De vorige keer dat het in 2020 vrijdag de dertiende was, gingen we net de intelligente lockdown in. En nu het opnieuw vrijdag de dertiende is, zitten we weer allemaal binnen. Toch heeft vrijdag 13 november voor veel schrijvers een heel andere betekenis. Het is de dag waarop ze zich afvragen of het lukt om op 30 november de grens van 50.000 woorden te halen. November is namelijk de maand van NaNoWriMo oftewel National Novel Writing Month: de uitdaging om in 30 dagen 50.000 woorden te schrijven.
Voor wie het fenomeen niet kent: in 1999 besloot de Amerikaanse schrijver Chris Baty dat het hoog tijd was om eindelijk de roman te schrijven die hij almaar had uitgesteld. Hij verzamelde wat vrienden om zich heen en ze besloten om allemaal in 30 dagen een eerste versie van een roman te schrijven. 50.000 woorden in 30 dagen zonder omkijken, zonder research te doen, zonder eindeloos te herschrijven. Die uitdaging beviel zo goed dat Baty er een jaarlijks terugkerend, online evenement van maakte en een gids schreef voor deelnemers: No Plot? No Problem! Inmiddels is NaNoWriMo een enorm internationaal gebeuren geworden. Duizenden schrijvers over de hele wereld doen eraan mee en stimuleren elkaar om de eindstreep te halen.
Nano Winner!

Zelf deed ik voor het eerst mee in 2009 en ik haalde toen de finish! Vier jaar later lukte me dat nog een keer. Meestal haalt het leven me halverwege de maand in (meestal rond 13 november dus) en stop ik ermee. Of ik schrijf wel door, maar in mijn eigen tempo. Dat het niet elk jaar lukt om de eindstreep te halen, vind ik geen probleem. NaNoWriMo motiveert me om elke dag een stukje te schrijven, zodat ik in de flow blijf en mijn verhaal zich begint te vormen.

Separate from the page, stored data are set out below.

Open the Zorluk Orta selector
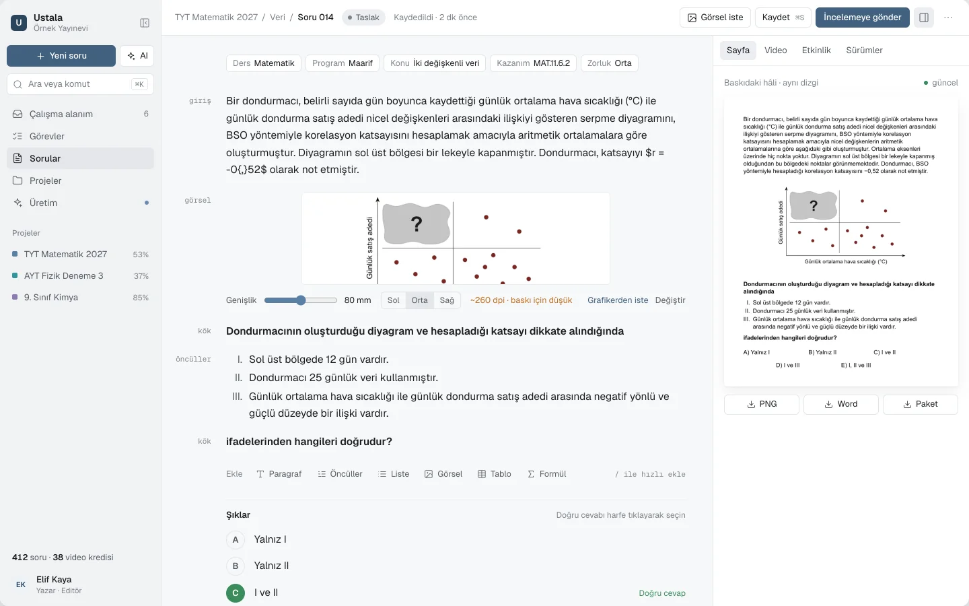 (x=610, y=63)
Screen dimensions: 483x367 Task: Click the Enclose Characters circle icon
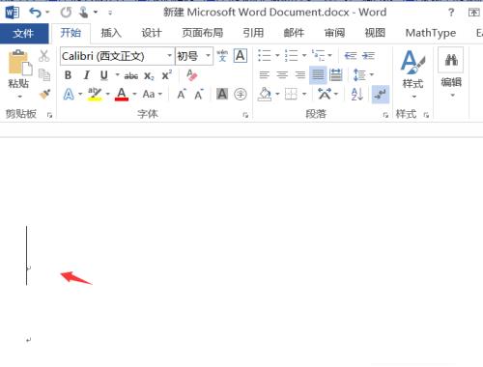coord(241,95)
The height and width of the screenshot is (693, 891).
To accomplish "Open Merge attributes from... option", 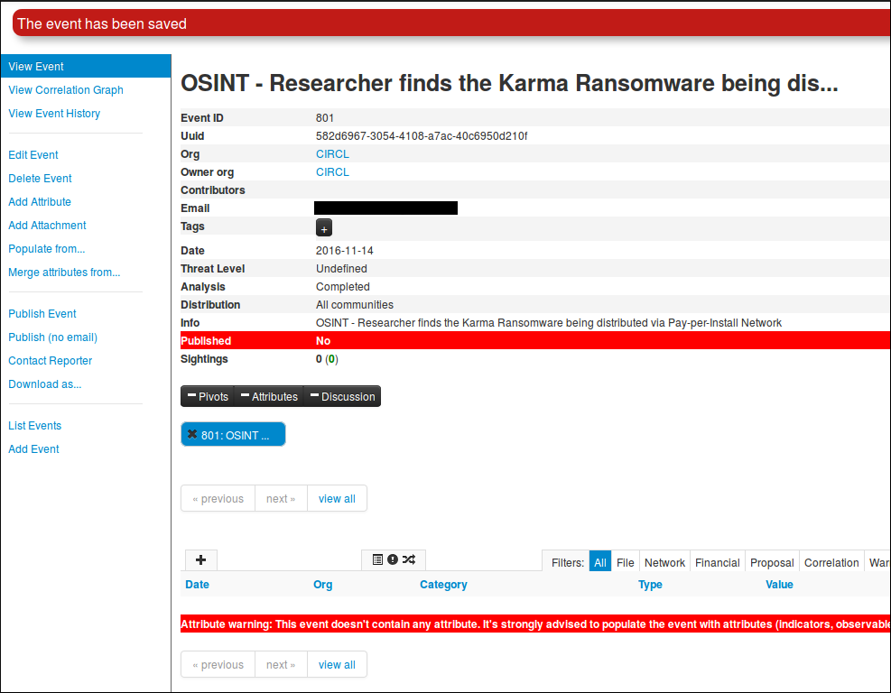I will 64,273.
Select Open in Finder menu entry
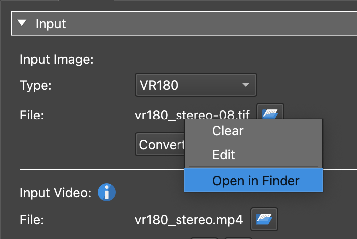 click(255, 180)
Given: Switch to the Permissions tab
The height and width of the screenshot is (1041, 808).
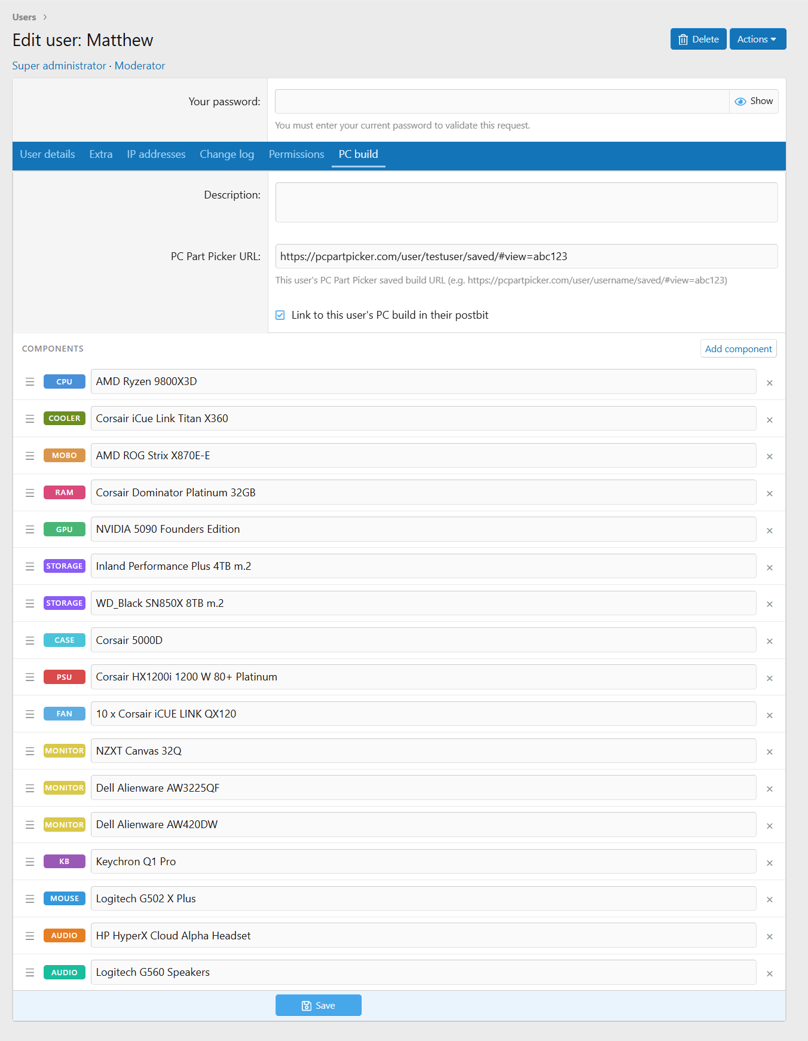Looking at the screenshot, I should (x=296, y=154).
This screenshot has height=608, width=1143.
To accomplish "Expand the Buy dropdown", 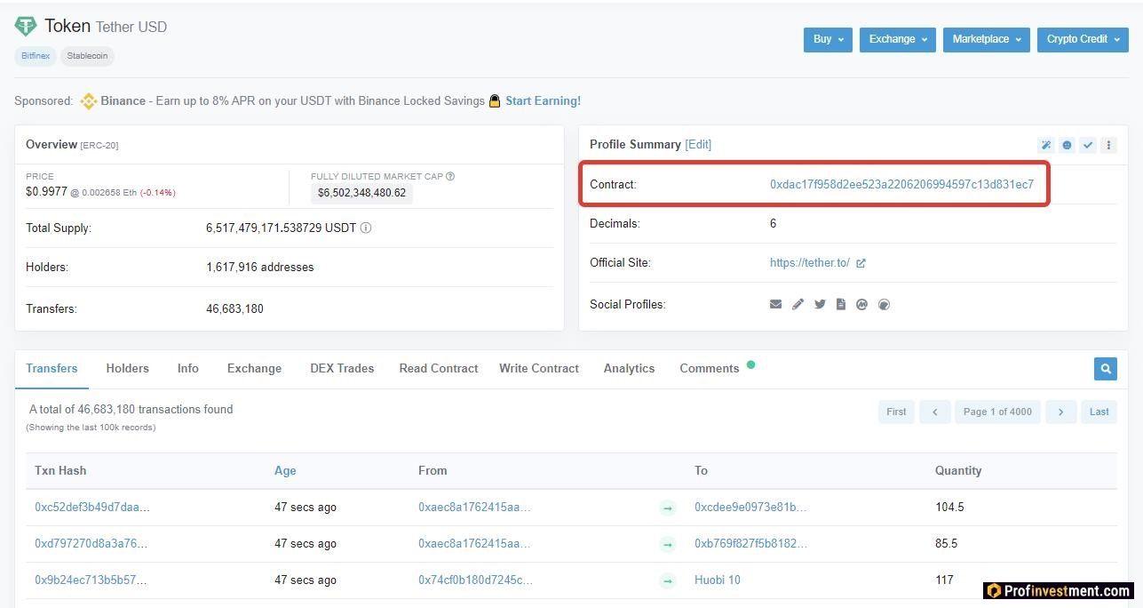I will coord(828,39).
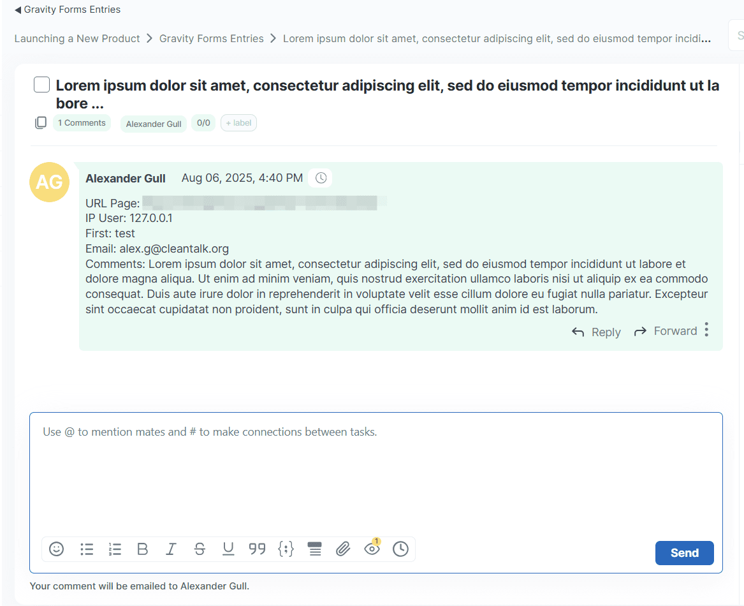Insert a numbered list
Viewport: 744px width, 606px height.
[115, 549]
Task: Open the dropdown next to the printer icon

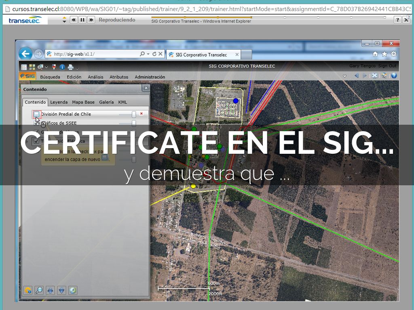Action: (x=77, y=68)
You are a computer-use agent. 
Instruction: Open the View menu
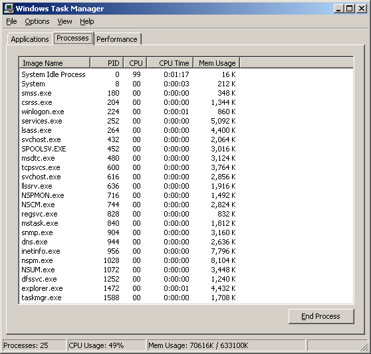tap(64, 21)
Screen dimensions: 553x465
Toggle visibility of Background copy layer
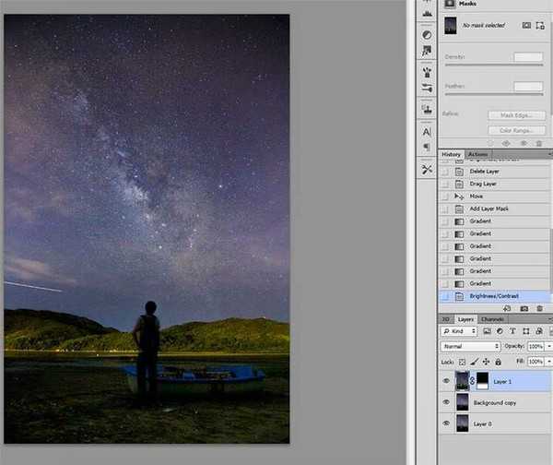click(x=447, y=402)
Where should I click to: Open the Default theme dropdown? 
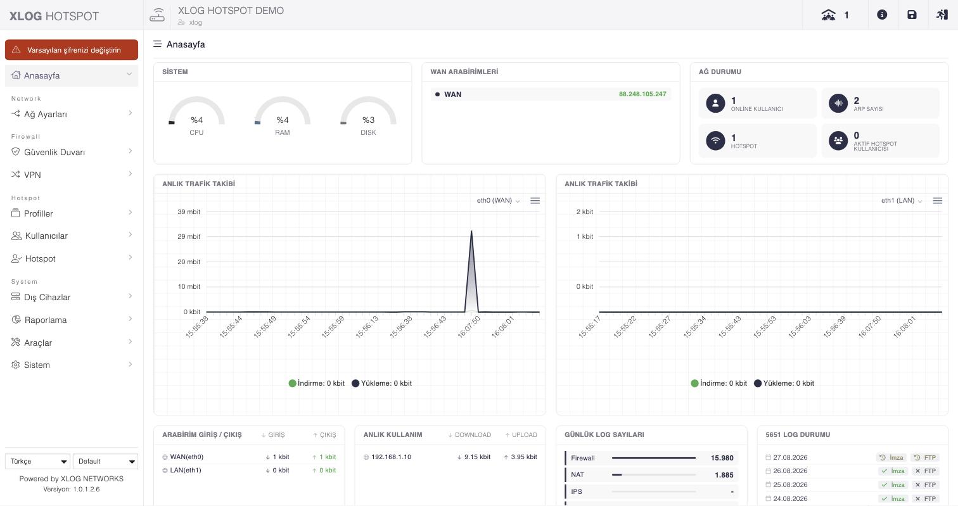[105, 461]
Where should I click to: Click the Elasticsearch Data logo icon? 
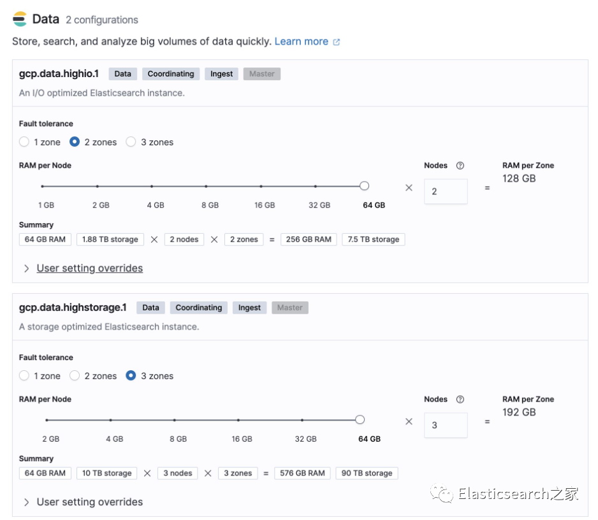click(20, 19)
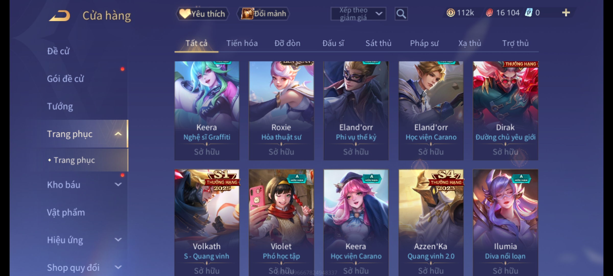Image resolution: width=613 pixels, height=276 pixels.
Task: Tap the gold coin balance icon
Action: click(x=451, y=13)
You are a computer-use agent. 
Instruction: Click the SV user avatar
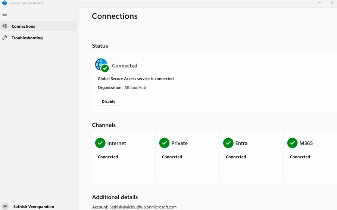click(5, 206)
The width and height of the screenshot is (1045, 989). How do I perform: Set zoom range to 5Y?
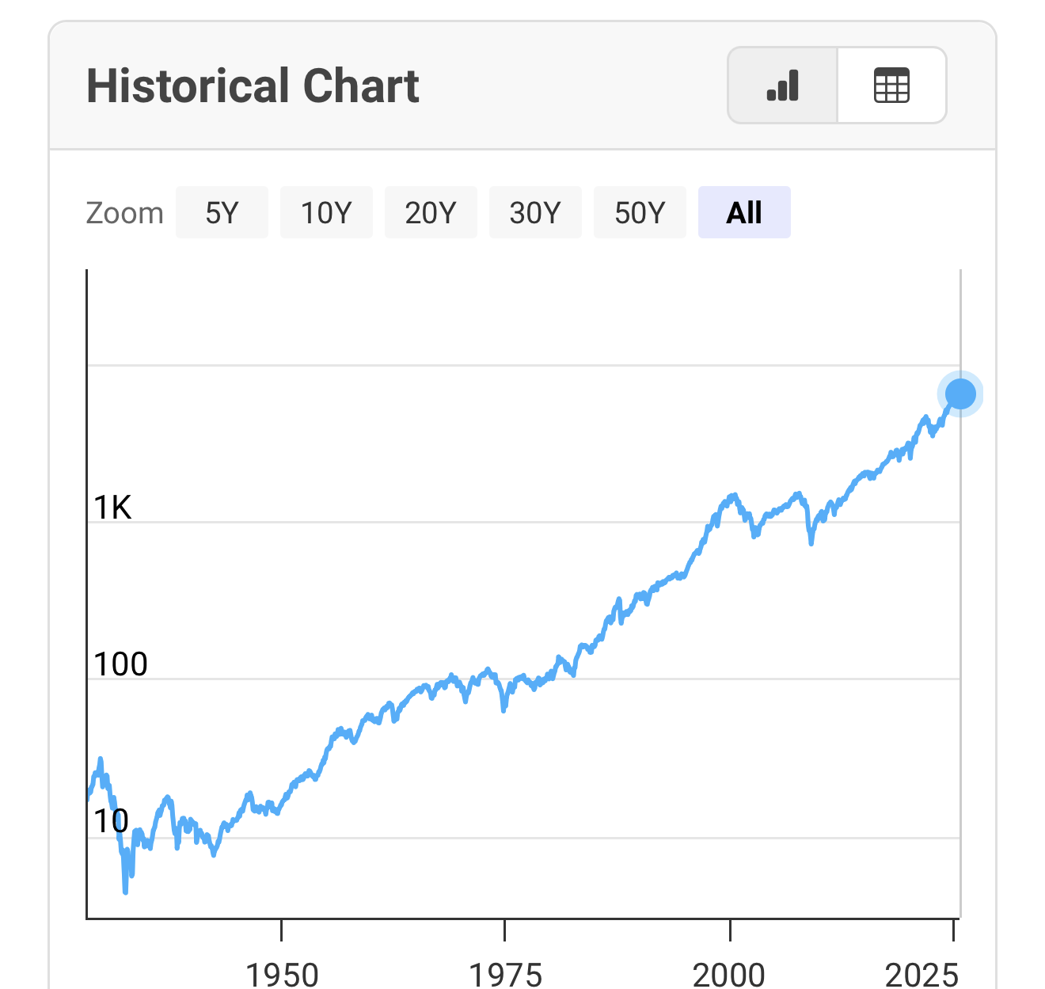pyautogui.click(x=222, y=212)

Nog 42.000 woorden te gaan
Dit jaar dacht ik meer tijd te hebben dan andere jaren, omdat ik door de lockdown nergens heen kan. Maar dat valt me toch tegen. Ik heb gisteravond de 8.000-woordengrens aangetikt, maar dat hadden er 20.000 moeten zijn. Ik heb dus nog 18 dagen om 42.000 woorden te tikken. En dat terwijl ik dit jaar voor het eerst met een paar medeschrijvers in een stimulerend online Nano-schrijfclubje zit. We vertellen elkaar elke dag hoe het gaat, wat we aan het doen zijn en we moedigen elkaar aan. Dat is heel fijn, maar ik heb minder gedaan dan ik van plan was. Toch te veel andere dingen aan mijn hoofd blijkbaar.
Doortikken als een dolle

Daarom is vandaag een goede dag om even indringend in de spiegel te kijken. 18 dagen lang gemiddeld 2333 woorden schrijven is te doen. Als ik maar de methode van Chris Baty volgt: niet treuzelen, niet in de research-fuik belanden, vooral niet redigeren onderweg, maar gewoon doortikken als een dolle. Het gaat erom dat je in een grote creatieve uitbarsting de contouren van een verhaal op papier krijgt. Een versie die je uiteraard later nog een paar keer flink gaat herschrijven.
Wie is die jongen?
Die eerste 8.000 woorden vormen het begin van het vervolg op Leegland. Het voordeel is dat ik de wereld van het verhaal al goed ken en dat er bekende personages in rondlopen. Een reden waarom het niet snel gaat is dat ik nog zoekende ben. Wat is er sinds het einde van Leegland gebeurd? Wat zijn de personages uit deel 1 aan het doen? Wat is hun nieuwe doel? En wie is die jongen die leeft in wat ooit Amsterdam was? Opeens was hij er in mijn hoofd, maar wat wordt zijn rol? Vannacht wist ik opeens waar dit nieuwe verhaal over moet gaan en wat mijn personages te doen staat. Niet langer twijfelen dus, maar aan het werk! En dan laat ik jullie op 1 december wel weten of het me is gelukt om weer eens een keer een Nano Winner te worden, net als in 2009 en 2013!